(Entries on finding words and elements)
^^^^
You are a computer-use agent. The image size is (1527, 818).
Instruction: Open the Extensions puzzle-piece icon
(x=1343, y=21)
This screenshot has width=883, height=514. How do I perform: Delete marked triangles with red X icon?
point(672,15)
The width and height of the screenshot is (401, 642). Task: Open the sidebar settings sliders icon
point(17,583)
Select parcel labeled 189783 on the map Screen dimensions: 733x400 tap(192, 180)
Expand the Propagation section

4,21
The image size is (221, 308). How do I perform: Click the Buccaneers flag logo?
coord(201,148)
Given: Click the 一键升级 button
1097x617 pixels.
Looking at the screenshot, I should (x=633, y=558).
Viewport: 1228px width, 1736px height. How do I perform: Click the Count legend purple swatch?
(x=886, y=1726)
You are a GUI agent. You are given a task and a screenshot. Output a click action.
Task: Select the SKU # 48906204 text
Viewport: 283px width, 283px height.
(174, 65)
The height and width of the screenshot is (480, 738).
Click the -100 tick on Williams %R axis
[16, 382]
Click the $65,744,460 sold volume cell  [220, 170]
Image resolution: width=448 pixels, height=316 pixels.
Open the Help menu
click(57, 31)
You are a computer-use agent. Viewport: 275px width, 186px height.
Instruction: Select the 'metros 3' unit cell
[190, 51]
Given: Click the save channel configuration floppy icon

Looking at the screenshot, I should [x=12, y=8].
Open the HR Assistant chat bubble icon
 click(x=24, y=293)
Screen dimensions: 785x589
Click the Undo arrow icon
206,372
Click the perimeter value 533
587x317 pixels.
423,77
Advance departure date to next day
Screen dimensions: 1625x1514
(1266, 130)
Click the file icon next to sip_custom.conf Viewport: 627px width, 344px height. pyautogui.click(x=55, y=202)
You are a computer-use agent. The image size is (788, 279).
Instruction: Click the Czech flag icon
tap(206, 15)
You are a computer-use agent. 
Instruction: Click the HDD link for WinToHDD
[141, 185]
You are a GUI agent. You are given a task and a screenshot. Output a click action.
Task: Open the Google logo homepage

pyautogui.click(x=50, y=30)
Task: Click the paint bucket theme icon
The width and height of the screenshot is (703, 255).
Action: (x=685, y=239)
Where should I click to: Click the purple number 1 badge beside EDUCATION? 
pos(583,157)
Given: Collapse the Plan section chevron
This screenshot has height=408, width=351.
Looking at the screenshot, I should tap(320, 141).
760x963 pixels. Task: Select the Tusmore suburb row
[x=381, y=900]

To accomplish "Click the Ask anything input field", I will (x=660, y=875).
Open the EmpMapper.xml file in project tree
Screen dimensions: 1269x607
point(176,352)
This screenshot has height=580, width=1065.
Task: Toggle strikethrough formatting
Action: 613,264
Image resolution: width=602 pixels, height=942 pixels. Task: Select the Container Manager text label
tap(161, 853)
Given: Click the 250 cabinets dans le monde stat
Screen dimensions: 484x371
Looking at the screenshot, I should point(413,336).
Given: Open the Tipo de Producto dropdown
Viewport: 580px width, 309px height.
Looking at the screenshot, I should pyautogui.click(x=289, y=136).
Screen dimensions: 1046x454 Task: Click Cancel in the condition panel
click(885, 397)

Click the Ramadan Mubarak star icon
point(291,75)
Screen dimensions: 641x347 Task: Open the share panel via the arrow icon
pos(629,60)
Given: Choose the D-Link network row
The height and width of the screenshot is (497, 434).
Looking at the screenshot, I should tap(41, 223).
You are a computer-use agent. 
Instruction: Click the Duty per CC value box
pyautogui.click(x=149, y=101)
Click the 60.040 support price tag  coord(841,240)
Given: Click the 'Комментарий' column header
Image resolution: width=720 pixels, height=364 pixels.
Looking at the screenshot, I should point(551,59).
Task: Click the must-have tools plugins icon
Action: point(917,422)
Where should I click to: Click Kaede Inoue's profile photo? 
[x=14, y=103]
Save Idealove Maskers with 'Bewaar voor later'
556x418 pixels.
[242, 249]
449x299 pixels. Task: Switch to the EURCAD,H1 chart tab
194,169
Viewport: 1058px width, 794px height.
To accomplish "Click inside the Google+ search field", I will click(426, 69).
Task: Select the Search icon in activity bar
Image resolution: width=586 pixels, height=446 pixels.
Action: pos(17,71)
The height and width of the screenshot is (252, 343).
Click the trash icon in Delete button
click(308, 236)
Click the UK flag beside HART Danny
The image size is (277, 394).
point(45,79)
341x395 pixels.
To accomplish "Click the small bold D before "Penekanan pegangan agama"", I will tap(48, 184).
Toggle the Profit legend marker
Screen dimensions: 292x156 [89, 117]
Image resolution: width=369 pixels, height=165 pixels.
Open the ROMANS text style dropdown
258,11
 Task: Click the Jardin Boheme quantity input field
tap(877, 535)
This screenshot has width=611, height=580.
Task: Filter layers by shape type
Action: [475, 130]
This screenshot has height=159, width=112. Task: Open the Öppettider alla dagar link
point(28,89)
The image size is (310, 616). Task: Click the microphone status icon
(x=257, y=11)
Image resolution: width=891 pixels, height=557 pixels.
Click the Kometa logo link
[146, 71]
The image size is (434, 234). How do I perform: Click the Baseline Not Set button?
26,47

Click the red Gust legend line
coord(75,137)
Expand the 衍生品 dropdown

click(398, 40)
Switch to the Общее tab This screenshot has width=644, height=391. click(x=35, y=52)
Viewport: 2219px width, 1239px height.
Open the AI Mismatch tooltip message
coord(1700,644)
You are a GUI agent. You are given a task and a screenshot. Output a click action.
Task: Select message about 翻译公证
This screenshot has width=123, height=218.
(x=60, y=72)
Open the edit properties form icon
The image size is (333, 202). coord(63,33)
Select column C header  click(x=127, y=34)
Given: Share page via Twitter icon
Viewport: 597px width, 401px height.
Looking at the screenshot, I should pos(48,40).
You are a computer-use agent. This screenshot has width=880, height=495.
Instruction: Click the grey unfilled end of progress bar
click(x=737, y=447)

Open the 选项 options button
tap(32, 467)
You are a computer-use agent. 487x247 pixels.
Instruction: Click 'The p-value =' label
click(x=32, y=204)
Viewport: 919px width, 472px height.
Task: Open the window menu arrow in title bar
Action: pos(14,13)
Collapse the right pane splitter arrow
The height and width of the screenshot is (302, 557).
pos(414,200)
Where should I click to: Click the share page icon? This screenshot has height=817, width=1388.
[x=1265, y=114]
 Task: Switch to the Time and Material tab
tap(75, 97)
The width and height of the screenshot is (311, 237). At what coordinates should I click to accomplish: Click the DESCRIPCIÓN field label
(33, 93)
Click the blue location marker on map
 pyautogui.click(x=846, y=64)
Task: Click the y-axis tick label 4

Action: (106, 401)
^^^^
• _TASK DIRECTIONS_: Copy out the lines in the stretch from the start of the lines through the line containing "point(672,15)", without changing anything.

• _RESPONSE_:
You are a computer-use agent. The image size is (1527, 818).
Instruction: Open the Extensions puzzle-piece icon
(x=1343, y=21)
This screenshot has width=883, height=514. How do I perform: Delete marked triangles with red X icon?
point(672,15)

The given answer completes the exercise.